The autumn leaves are falling like rain. Although my neighbors are all barbarians and you, you are a thousand miles away, there are always two cups at my table.

T’ang Dynasty poem

Ten thousand flowers in spring, the moon in autumn, a cool breeze in summer, snow in winter. If your mind isn't clouded by unnecessary things, this is the best season of your life.

~ Wu-men ~


Thursday, April 19, 2018

Six Words for Martial Arts Training

Below is an excerpt from a post at The Kenshi Journal. The full post may be read here.

The Japanese have six words referring to the intensity of training in any activity: keiko, renshu, shunren, tanren, kufu, and shugyo. The first four can be translated respectively as: practice, training, discipline, and forging. There are no adequate English words for the last two. Shugyō is the deepest spiritual training possible. In shugyō training there are two paths that may be followed, the first being the way of training the mind (kokoro) and the second of training the body( katachi) [1]. Refining the self in shugyō is like forging a sword from raw iron ore. Fire, water, and iron are folded upon each other by the pounding of the hammer over and over again to create the cutting edge. One should keep in mind the principles of Shu, Ha, Ri, and be tenacious in the mastering of the fundamentals (kihon), so that the mind, the body and the weapon become one. If one delves into the kanji that make up the character, one finds Shu, which can be understood as practice or to engage in study; and Gyō, that can be understood as a juncture or crossroads. Hence, it is to persevere when one has reached a point where one has a choice to quit or proceed on the Way [2]. Shugyō is the method of polishing the mind and body of a person through a means of rigorous training [3]. If one engages in their training as such, the practitioner has the opportunity to refine not only their physical ability but the mental strength and stability in order to deal with the complications of life.
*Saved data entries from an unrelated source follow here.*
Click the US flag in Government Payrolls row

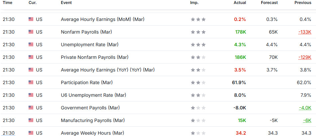pyautogui.click(x=31, y=108)
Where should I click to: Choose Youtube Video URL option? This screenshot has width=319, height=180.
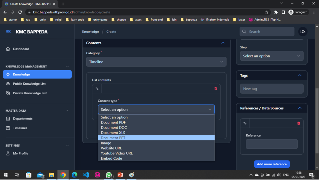point(156,153)
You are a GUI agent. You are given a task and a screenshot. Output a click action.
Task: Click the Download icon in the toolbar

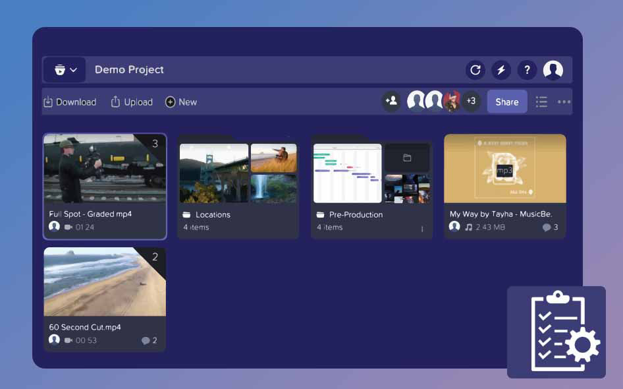point(48,102)
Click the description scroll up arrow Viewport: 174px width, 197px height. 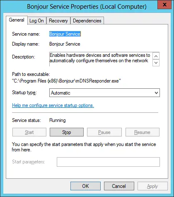pyautogui.click(x=156, y=56)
The dojo is not a place that one retreats to in order to hide or escape from the difficulties of life , instead it is the place that one meets their true inner selves and thus aims to improve ones character and learn how to cope with real life. If a man is to know himself, he must be tested; no one finds out what he can do except by trying [4]. This is the heart of Shugyō, an austere training where the limits of physical endurance and performance are surpassed, where only the strength of character and the will of the spirit fuels one forward. Trying and being tested is the proof of good men [5]. Without Shugyō, all realizations are passing highs. The natural form of the body will not be developed, nor will the structures of mind emerge from the Unconscious; and a person will regress to egotistical patterns under pressure. If a person trains to attain enlightenment as an end, frustration and despair is inevitable for the Way is endless. But if you accept life as shugyō, see through both good and bad fortune as the effects of karma, and continually refine breath, posture, and awareness, then one day you will clearly realize the truth of the words of Master Dōgen, Training is enlightenment, and enlightenment is training. At the heart of this is to discover the truth for oneself.